Yaş grubu yöntem uygulama yaygınlığı
- 20-39: Kendi kendine meme muayenesi her ay; klinik muayene üç senede bir.
- 40-49: Kendi kendine meme muayenesi her ay; klinik muayene her sene. Mamografi: 1-2 senede bir.
- 50 yaş ve üzeri: Kendi kendine meme muayenesi her ay; klinik muayene her sene. Mamografi: Her sene.
Meme ultrasonografisi tamamlayıcı tetkik veya erken yaşlarda radyasyon yönünden avantaj sağladığı için kullanılabilir.

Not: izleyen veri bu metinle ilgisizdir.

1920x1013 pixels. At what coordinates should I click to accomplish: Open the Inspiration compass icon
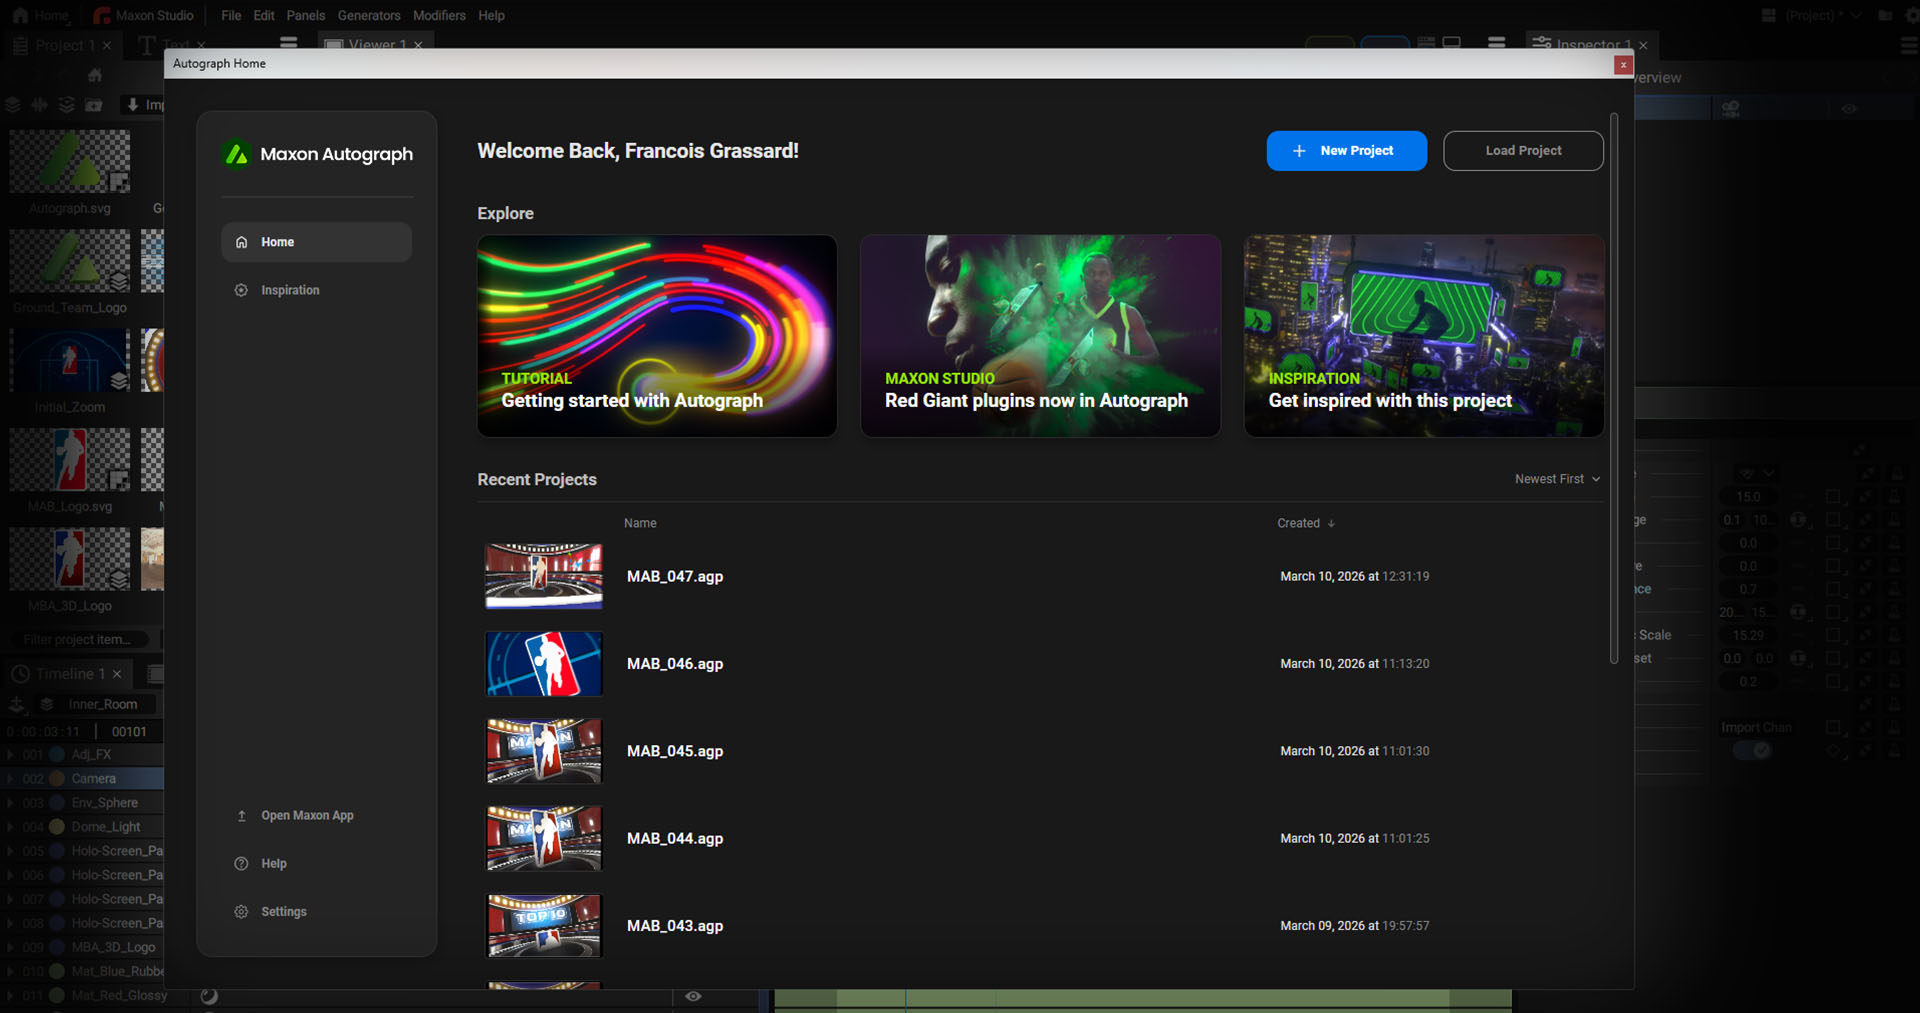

Meme muayenesinin yapılabileceği en ideal zaman âdet bitiminin hemen ilk günleridir. Bu günlerde memeler ödemini ve gerginliğini yitirirler. Bu Bundan dolayı en kolay muayene dönemi oluştururlar. Şayet kadın menopoz döneminde ise ya da rahim operasyonu geçirmiş ise kolay hatırlanması bakımından her ayın ilk haftası muayene tarihi olarak tercih edilmelidir.
Kendi kendine meme muayenesi gözle ve elle uygulanmalıdır. Bu uygulamalar ayakta ve yatarak gerçekleştirilebilir. Her iki durumda da memenin kendisi, meme başları, meme derisi, meme altı bölgeleri ve koltuk altları titiz bir şekilde muayene edilmelidir.
Aşağıda sayılan belirtilerden en az biri dahi mevcut ise, kişi vakit kaybetmeden bir doktora görünmelidir:
- Memede ya da koltuk altında ele gelen kitle, sertlik veya şişlik
- Meme başından akıntı, kanlı ya da şeffaf renkli
- Meme başında içe doğru çekilme, çökme ya da şekil bozukluğu
- Meme başı derisinde soyulma, kabuklanma gibi değişiklikler
- Meme cildinde yara ya da kızarıklık
- Meme cildinde ödem, şişlik ve içe doğru çekintiler olması
- Memede büyüme, şekil bozukluğu veya asimetri ya da renginde değişiklik (kızarıklık, vs.)
Tedavi
Meme kanseri tedavisi, alanında uzmanlaşmış bir ekip tarafından yapılmalıdır. Bu ekibin temel üyeleri meme hastalıkları konusunda uzmanlaşmış bir cerrah, tıbbi onkolog ve radyasyon onkoloğudur.